• [Records for this exercise]:
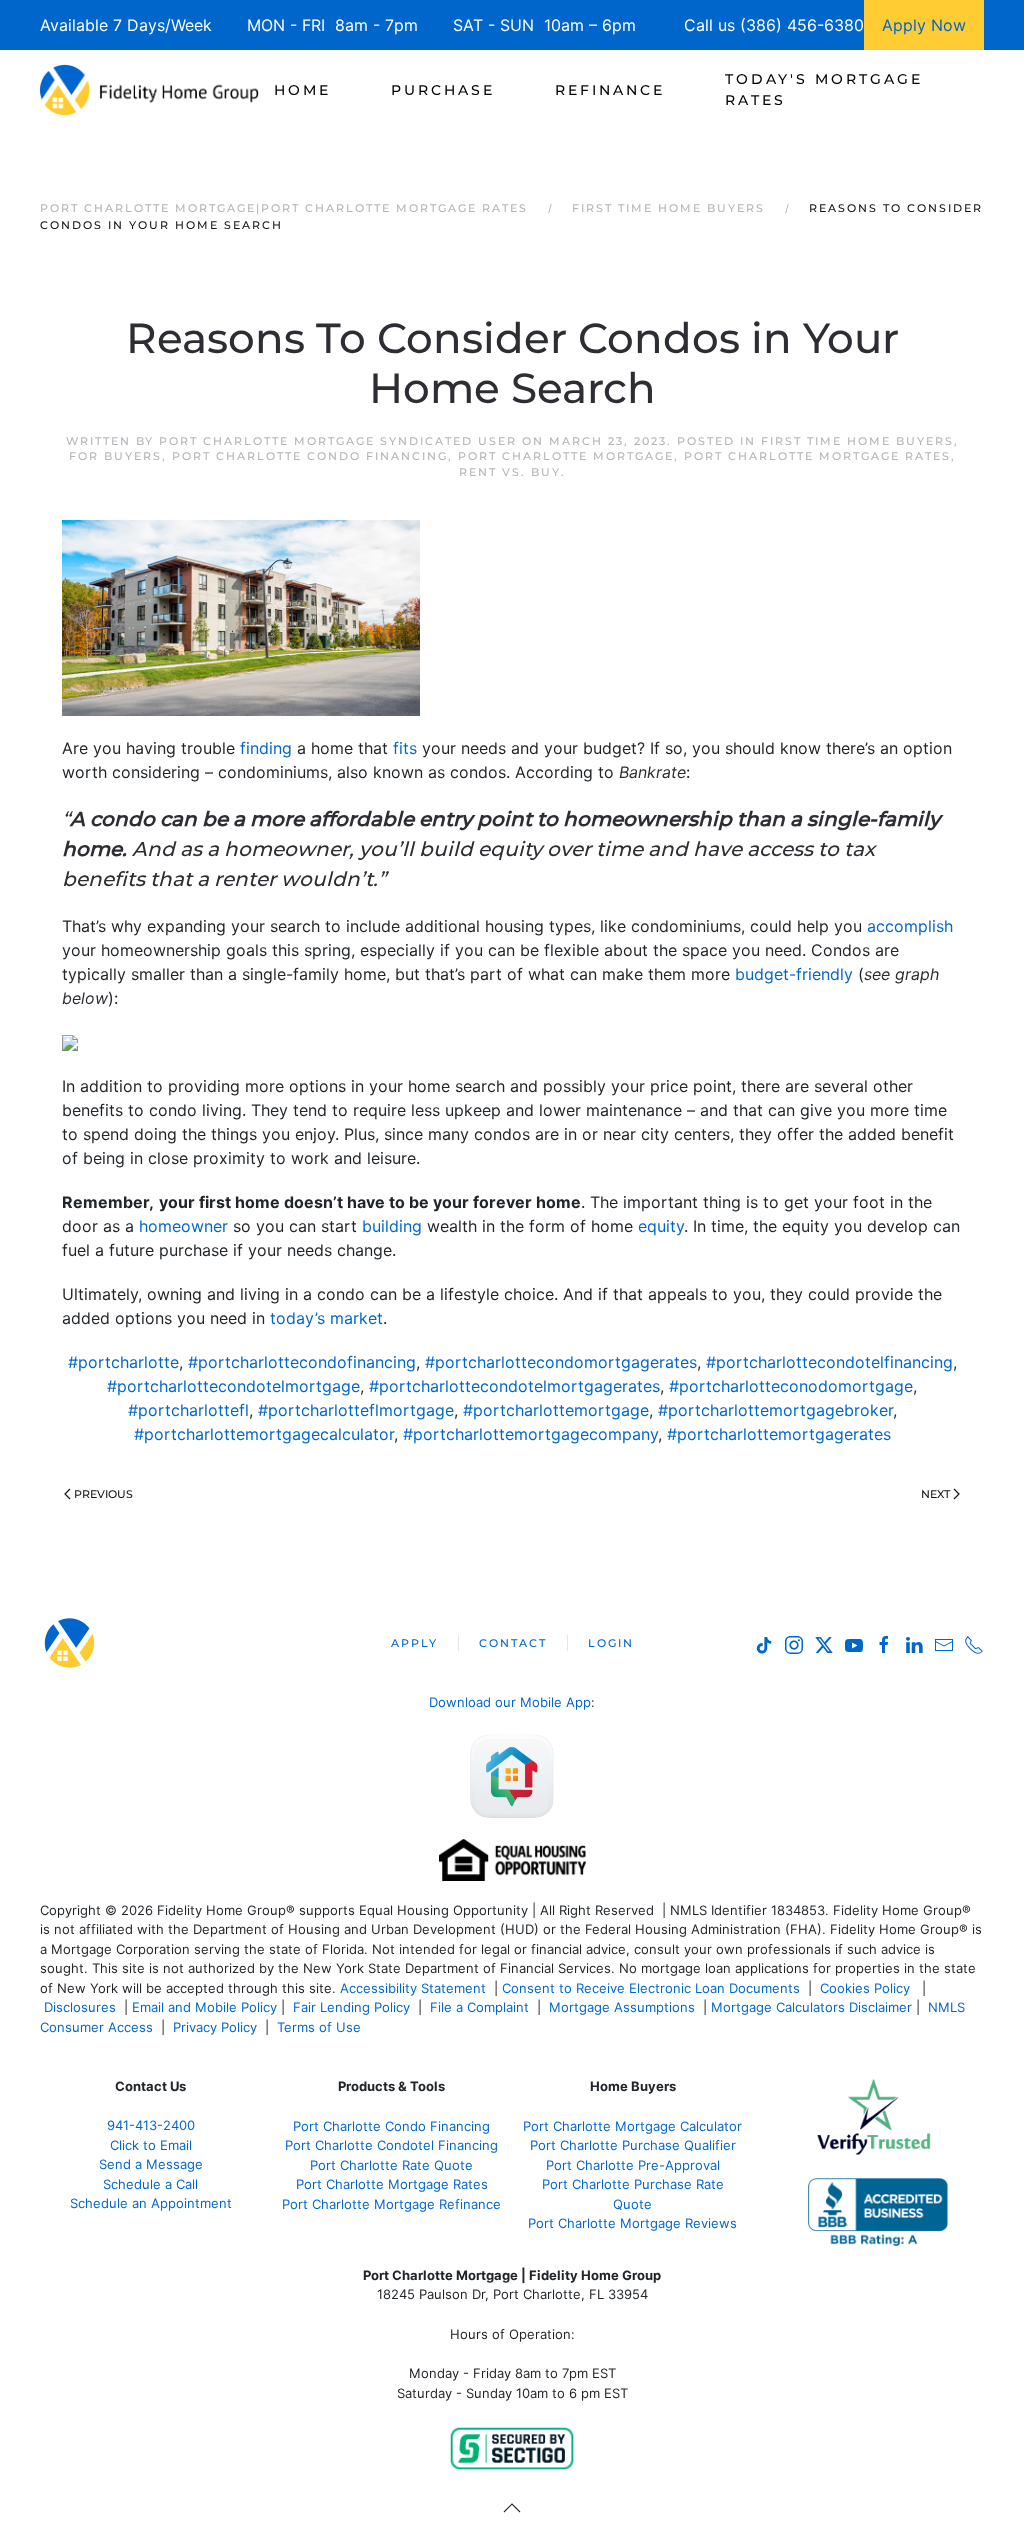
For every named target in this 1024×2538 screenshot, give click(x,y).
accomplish (910, 926)
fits (405, 748)
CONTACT (513, 1643)
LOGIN (611, 1643)
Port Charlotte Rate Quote (391, 2165)
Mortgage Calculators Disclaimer (811, 2007)
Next (935, 1494)
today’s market (326, 1318)
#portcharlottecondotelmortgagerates (514, 1386)
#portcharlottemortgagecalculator (264, 1434)
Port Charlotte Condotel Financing (391, 2145)
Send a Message (151, 2164)
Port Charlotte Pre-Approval (633, 2165)
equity (661, 1226)
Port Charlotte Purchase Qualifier (633, 2145)
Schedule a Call (150, 2184)
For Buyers (115, 456)
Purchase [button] (443, 90)
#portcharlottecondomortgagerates (561, 1362)
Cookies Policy (867, 1988)
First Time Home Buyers (857, 441)
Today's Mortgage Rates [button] (824, 89)
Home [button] (302, 90)
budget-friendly (794, 974)
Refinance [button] (610, 90)
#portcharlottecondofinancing (302, 1362)
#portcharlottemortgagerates (779, 1434)
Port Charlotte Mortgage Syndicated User (338, 441)
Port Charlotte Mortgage (566, 456)
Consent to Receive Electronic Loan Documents (651, 1988)
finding (266, 748)
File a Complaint (481, 2007)
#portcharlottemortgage (556, 1410)
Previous (103, 1494)
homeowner (183, 1226)
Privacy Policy (215, 2027)
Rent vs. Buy (510, 472)
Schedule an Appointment (151, 2203)
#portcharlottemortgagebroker (775, 1410)
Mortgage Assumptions (622, 2007)
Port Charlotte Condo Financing (310, 456)
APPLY (414, 1643)
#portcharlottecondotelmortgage (233, 1386)
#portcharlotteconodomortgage (791, 1386)
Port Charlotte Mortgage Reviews (632, 2223)
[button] (512, 2508)
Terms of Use (321, 2027)
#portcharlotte (123, 1362)
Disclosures (80, 2007)
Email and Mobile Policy (204, 2007)
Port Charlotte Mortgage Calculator (632, 2126)
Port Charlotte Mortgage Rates (817, 456)
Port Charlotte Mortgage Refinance (391, 2204)
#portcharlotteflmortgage (356, 1410)
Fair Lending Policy (351, 2007)
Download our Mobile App (510, 1702)
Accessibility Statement (413, 1988)
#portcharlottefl (188, 1410)
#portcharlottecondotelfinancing (829, 1362)
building (392, 1226)
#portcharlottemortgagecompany (530, 1434)
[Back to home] (149, 90)
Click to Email (151, 2145)
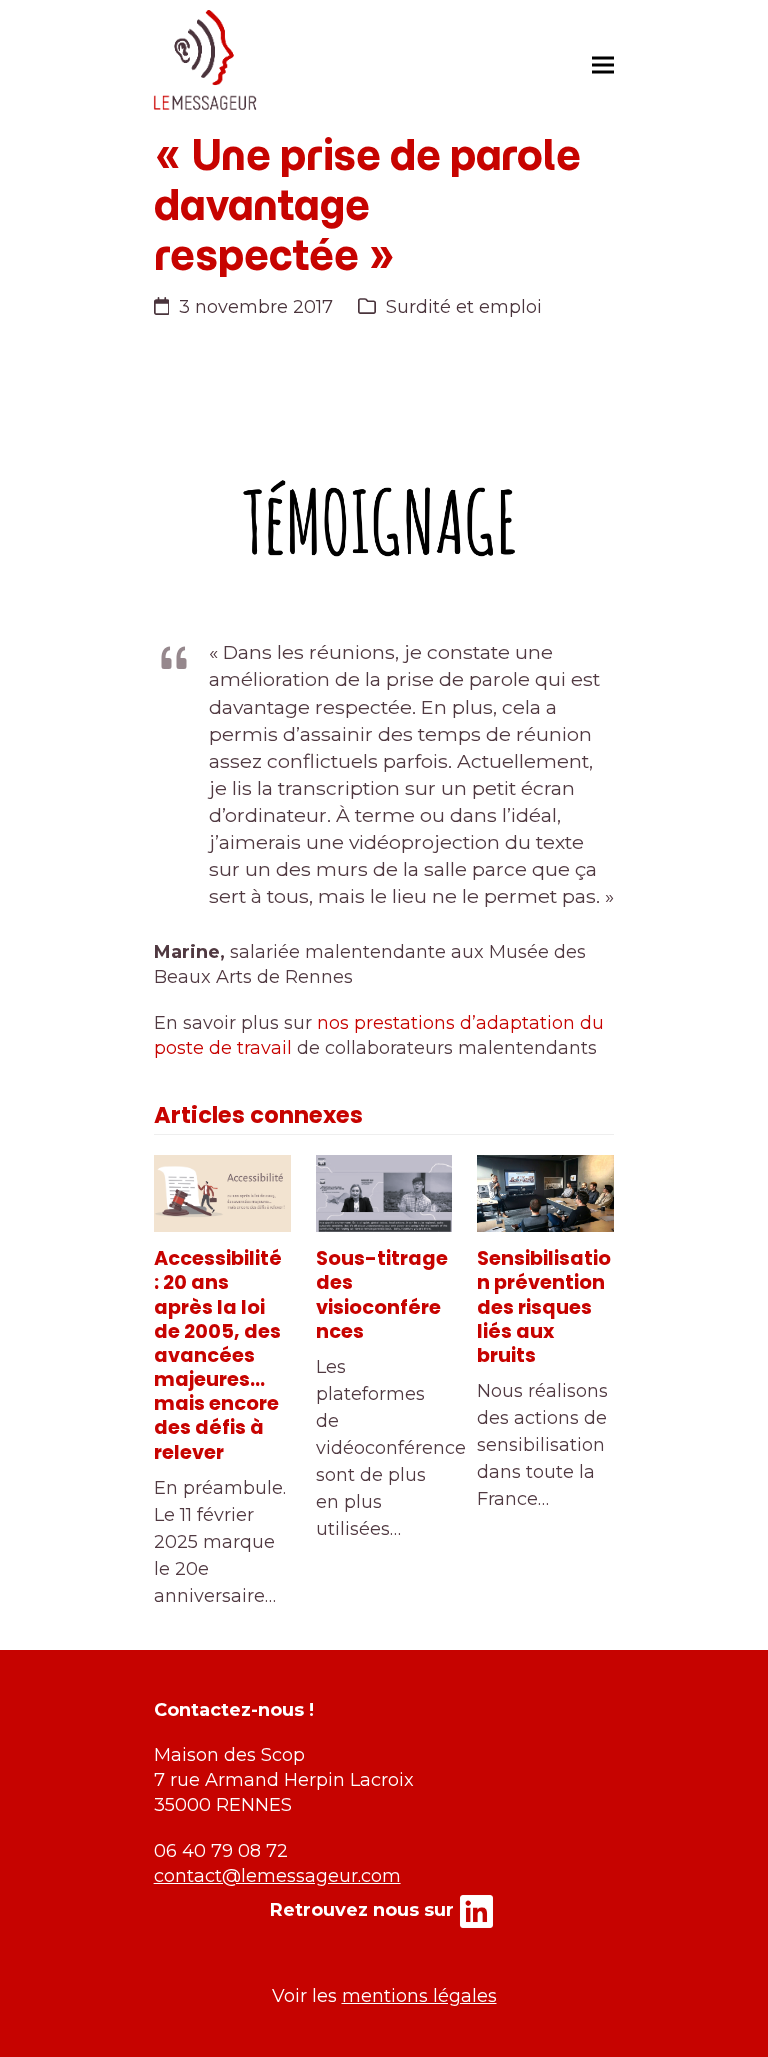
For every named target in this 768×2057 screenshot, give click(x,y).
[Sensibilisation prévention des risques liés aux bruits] (545, 1193)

• [Work order]:
Your answer should be the lines of the records that include the word "target".

• [Solution for this exercise]:
For every named target in this 1024×2538 screenshot, give click(x,y).
For every named target in this 768×2057 screenshot, give click(x,y).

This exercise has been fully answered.